Numerous studies have demonstrated that apixaban is the safest medication, with the lowest frequency of UGIB events, when compared to OACs or other NOACs in terms of NOAC type and UGIB risk17,20,21,22,23,24,25,26. Dabigatran was the first NOAC authorized for use in thromboembolism prophylaxis following the introduction of NOACs; thus, approximately half of the patients in our study were administered dabigatran etexilate. The results on dabigatran supported and contradicted the reduced prevalence of UGIB episodes when compared to OACs. Some studies found that dabigatran was associated with a lower risk of major bleeding20,22,23,24, however, other studies found that dabigatran were shown significantly increase the risk of bleeding when compared to OACs17,21,27,28,29, particularly in the elderly population and at a dose of 300 mg per day28,30. The cytotoxic effects of dabigatran etexilate are mediated by the production of reactive oxygen species associated with mitochondria, which may cause upper gastrointestinal tract mucosal injury31. To reduce the risk of hemorrhage, our physicians prescribed 110 mg of dabigatran once or twice daily, based on evaluations32. Consistent with previous reports33,34,35, the preponderance of our endoscopic findings is indicative of esophagitis. Even though dabigatran was associated with the highest proportion and trend of UGIB events among NOAC users, the difference in cause‒effect occurrence was not statistically significant.

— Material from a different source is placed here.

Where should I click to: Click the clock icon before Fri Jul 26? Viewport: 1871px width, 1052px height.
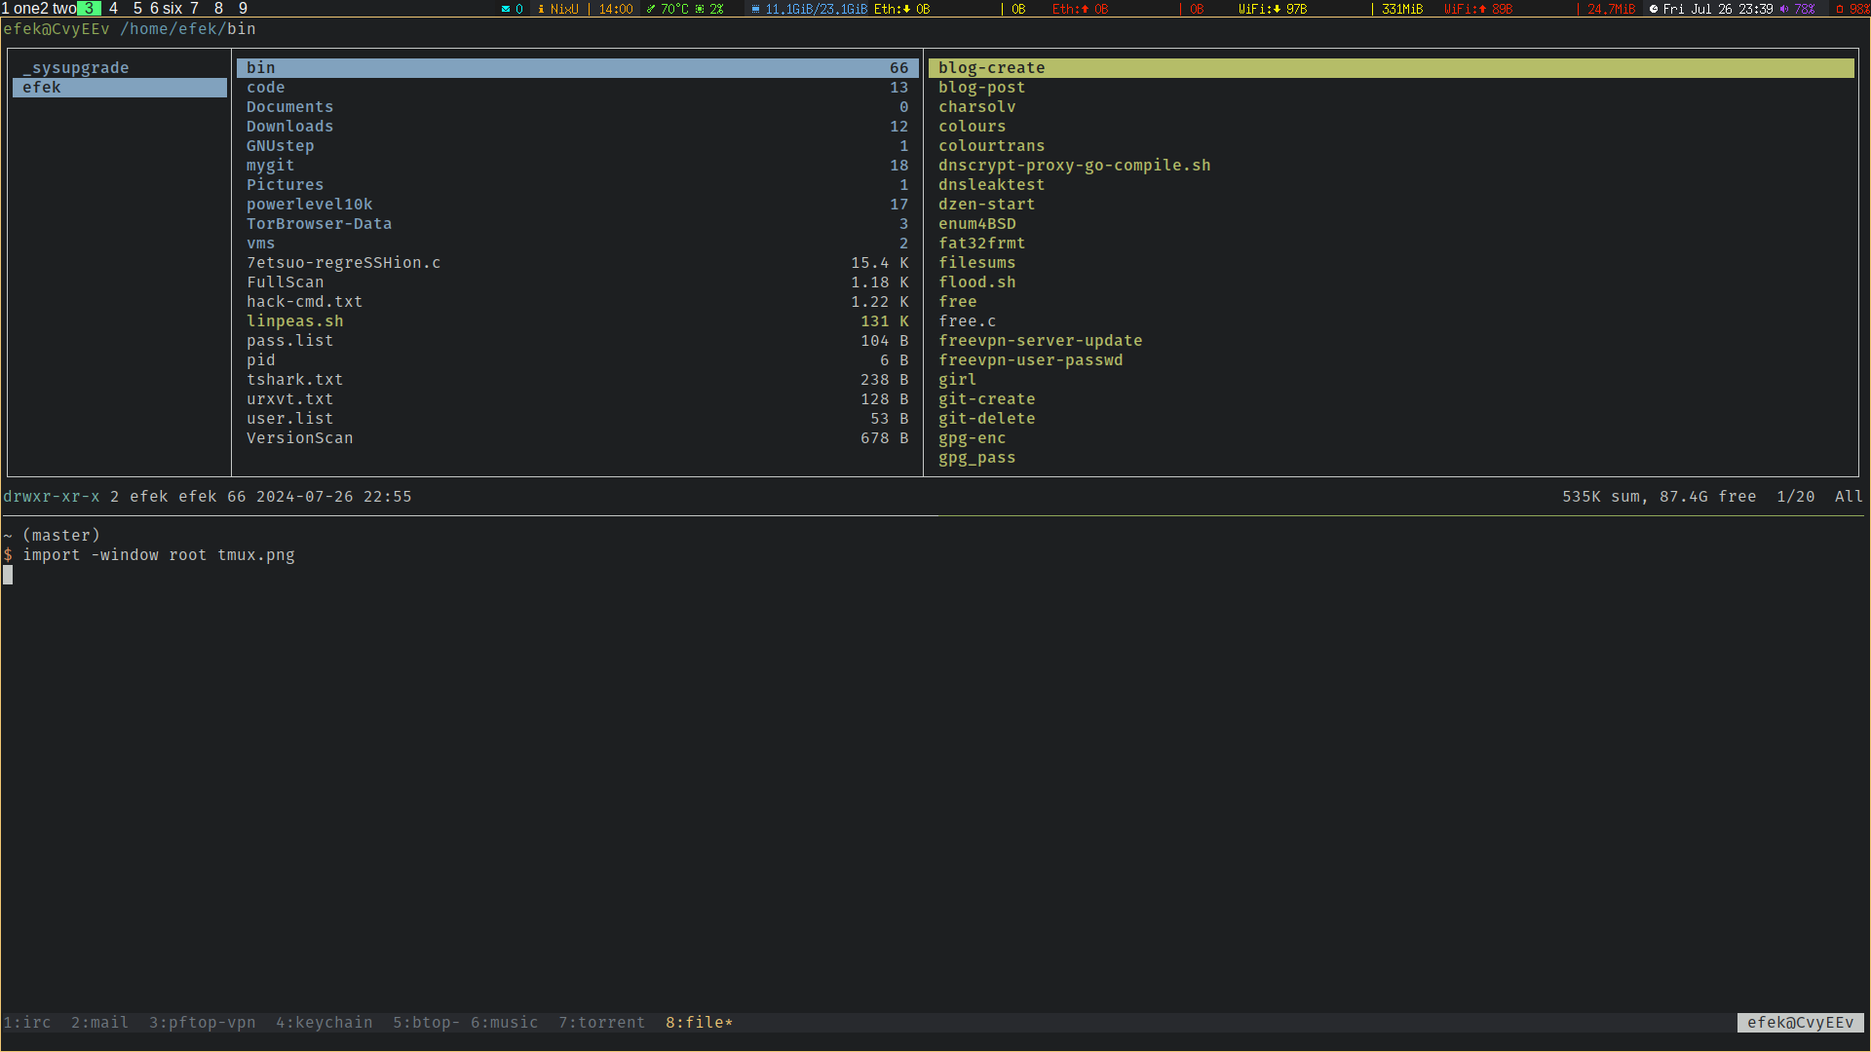tap(1654, 9)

According to meta-analyses36, the protective effect of PPIs against the occurrence of GIB events was greater in patients taking dabigatran than in those taking XA inhibitors. Even though more than a third of our subjects reported concurrent antiplatelet or aspirin use, the influence of coulcerogenic medication did not compromise the preventative efficacy of the PPI in NOAC-PPI cotherapy. As evidenced by prior research, the combination of NOACs with either aspirin or antiplatelets does not increase the risk of UGIB1. In addition, underlying comorbidities or concomitant medications predicted to increase ulcer risk at baseline were less prevalent in our patients receiving NOAC monotherapy, and these factors had no influence on UGIB risk. However, additional studies of NOAC-treated patients are necessary to corroborate this conclusion. None of our UGIB patients presented with high-risk bleeding stigmata, and all bleeding was treated conservatively. Consistent with previous findings, NOACs produce less severe GIB11. Despite the possibility that the acid-lowering effect of PPIs could reduce the efficacy of dabigatran relative to NOACs alone, there was no significant increase in the risk of thromboembolic events in the combination therapy group.

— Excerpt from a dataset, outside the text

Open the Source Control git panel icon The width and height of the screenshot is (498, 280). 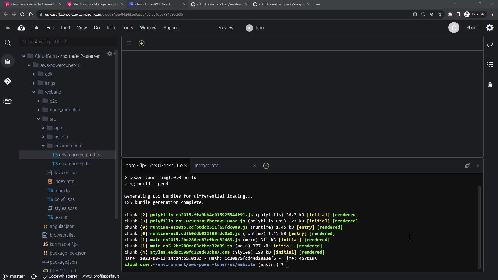tap(8, 81)
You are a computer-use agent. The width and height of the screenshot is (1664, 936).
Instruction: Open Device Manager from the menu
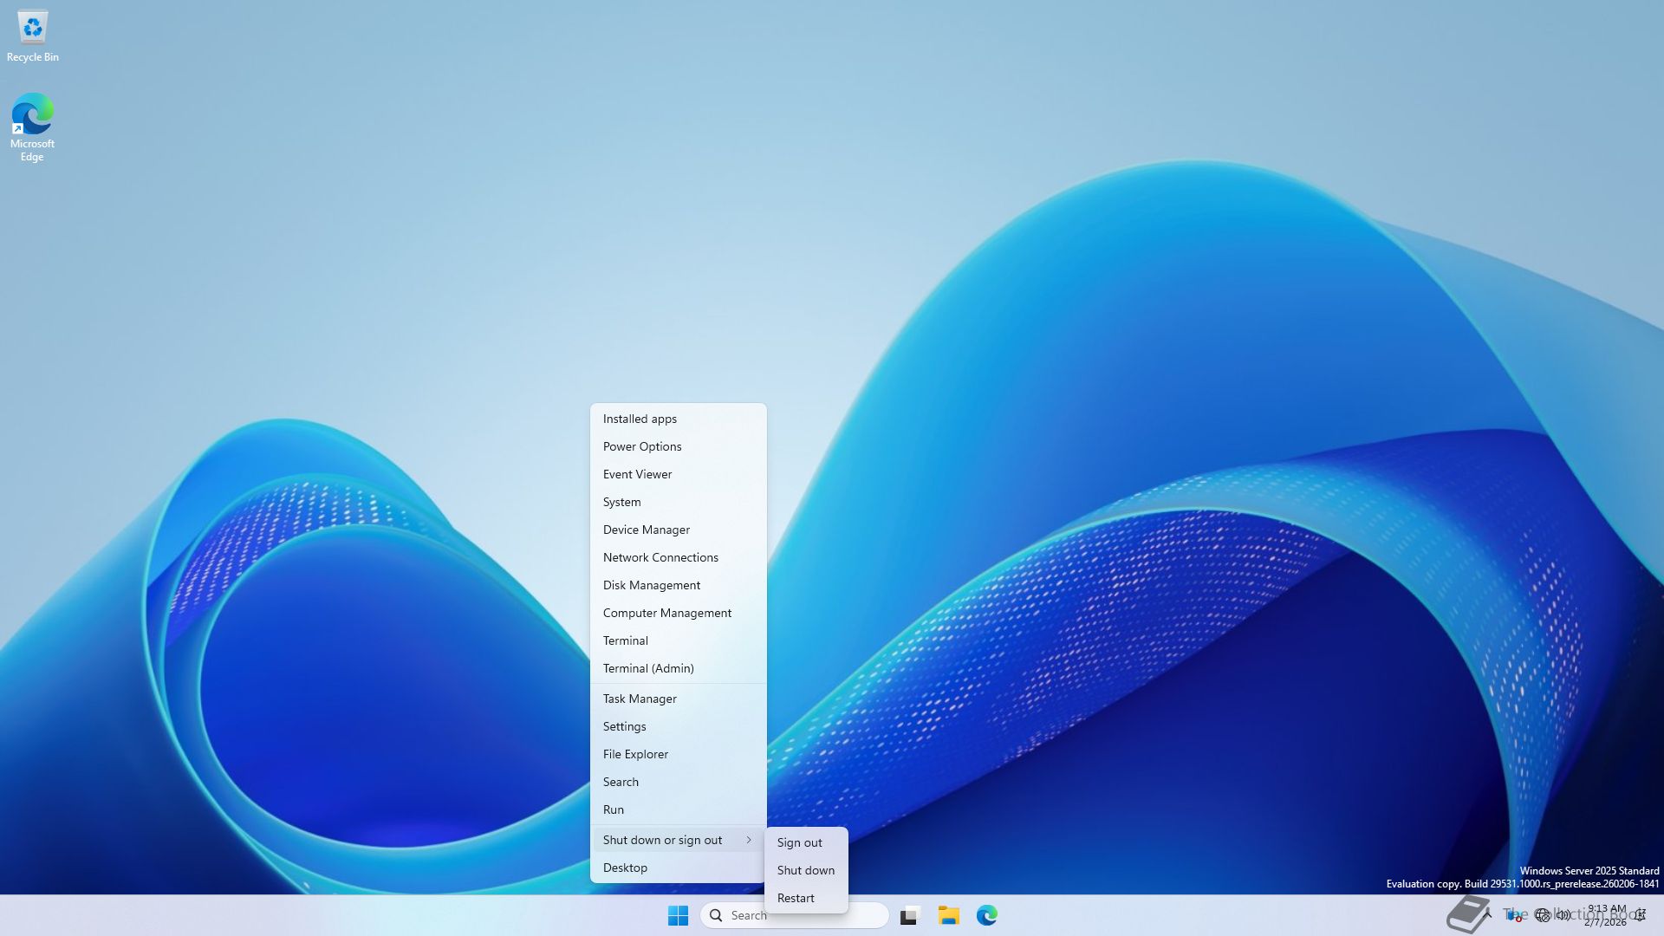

Our research was limited by a number of factors. First, the NOAC reimbursement policy was not wholly open during the study periods, so we recruited fewer NOACS-treated patients than anticipated. Second, the limited number of censored events may have restricted the influence of confounding variables in the multivariable analysis. Third, because the tablets for medical consumption were not counted, the precision of compliance may be diminished.

Because GIB outcomes were less common in patients treated with NOACs, the retrospective study required a larger sample size to explain the efficacy of PPIs in preventing UGIB in patients treated with NOACs. In the future, a randomized controlled trial of PPI-NOAC cotherapy and NOAC therapy alone will be of interest for minimizing the selection and information bias that naturally occurs in studies with retrospective cohort designs.

Conclusions

Patients taking both NOACs and PPIs had a reduced risk of upper gastrointestinal bleeding compared to those taking NOACs alone. Patients who had higher HAS-BLED scores and women were more likely to experience UGIB while taking NOACs.